>> Begin

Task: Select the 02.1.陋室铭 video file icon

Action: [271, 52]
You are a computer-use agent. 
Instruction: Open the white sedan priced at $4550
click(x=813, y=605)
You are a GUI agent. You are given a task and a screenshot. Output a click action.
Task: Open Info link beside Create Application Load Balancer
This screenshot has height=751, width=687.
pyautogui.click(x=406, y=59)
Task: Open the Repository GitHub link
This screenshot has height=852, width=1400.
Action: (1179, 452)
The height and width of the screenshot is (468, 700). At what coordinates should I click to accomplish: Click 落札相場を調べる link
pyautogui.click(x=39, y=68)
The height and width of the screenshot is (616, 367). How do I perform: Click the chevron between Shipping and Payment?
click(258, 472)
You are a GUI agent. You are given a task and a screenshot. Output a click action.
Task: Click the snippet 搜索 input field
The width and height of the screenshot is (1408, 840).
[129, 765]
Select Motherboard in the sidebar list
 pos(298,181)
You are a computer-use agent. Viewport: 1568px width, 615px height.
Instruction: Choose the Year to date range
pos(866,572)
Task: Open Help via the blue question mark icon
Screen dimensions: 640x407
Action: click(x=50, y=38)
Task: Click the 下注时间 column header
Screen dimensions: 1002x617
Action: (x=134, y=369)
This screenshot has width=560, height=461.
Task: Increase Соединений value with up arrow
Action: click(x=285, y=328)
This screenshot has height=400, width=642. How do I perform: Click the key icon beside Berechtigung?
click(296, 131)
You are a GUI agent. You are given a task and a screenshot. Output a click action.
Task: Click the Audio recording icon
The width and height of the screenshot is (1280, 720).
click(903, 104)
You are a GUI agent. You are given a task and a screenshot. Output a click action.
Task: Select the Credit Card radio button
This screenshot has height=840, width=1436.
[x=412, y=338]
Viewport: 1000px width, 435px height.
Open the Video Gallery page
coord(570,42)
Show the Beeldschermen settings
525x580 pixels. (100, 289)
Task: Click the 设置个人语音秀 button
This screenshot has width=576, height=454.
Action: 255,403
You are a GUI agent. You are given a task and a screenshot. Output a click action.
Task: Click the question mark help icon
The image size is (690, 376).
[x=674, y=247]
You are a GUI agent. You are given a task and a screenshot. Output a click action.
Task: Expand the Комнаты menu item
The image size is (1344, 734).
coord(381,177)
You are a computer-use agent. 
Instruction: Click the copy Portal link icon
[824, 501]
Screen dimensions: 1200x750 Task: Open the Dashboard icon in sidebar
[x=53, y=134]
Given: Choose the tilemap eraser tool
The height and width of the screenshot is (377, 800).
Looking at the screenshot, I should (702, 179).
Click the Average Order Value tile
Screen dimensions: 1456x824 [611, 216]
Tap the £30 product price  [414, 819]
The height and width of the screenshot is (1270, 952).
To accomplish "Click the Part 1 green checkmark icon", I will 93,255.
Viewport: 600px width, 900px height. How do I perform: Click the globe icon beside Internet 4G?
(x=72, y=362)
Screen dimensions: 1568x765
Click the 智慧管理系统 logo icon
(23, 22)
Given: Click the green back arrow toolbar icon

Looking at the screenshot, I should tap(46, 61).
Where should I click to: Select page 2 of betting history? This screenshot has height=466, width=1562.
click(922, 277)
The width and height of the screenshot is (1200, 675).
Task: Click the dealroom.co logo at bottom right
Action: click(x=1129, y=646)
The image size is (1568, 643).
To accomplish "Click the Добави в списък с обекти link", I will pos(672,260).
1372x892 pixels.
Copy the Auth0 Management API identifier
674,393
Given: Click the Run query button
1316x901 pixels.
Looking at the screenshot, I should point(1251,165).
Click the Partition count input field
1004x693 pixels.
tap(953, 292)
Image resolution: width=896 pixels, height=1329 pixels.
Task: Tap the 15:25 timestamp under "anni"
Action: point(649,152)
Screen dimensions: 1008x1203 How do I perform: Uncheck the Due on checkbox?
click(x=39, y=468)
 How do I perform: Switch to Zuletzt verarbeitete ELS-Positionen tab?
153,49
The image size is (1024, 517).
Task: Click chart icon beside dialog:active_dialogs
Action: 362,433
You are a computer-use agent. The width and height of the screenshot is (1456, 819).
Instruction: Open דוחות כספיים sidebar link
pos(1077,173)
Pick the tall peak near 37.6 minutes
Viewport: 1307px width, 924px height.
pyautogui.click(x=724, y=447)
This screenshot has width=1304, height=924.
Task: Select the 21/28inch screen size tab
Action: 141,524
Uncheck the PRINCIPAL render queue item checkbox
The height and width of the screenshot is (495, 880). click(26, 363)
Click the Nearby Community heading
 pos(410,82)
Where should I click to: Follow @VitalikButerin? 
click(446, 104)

>> End

- Task details
Pick out each line of the entries above that contains the string "Choose". Case counts, so count only matches with the same capitalization.

- Exercise output
Instruction: Choose the Year to date range
Given: Choose the tilemap eraser tool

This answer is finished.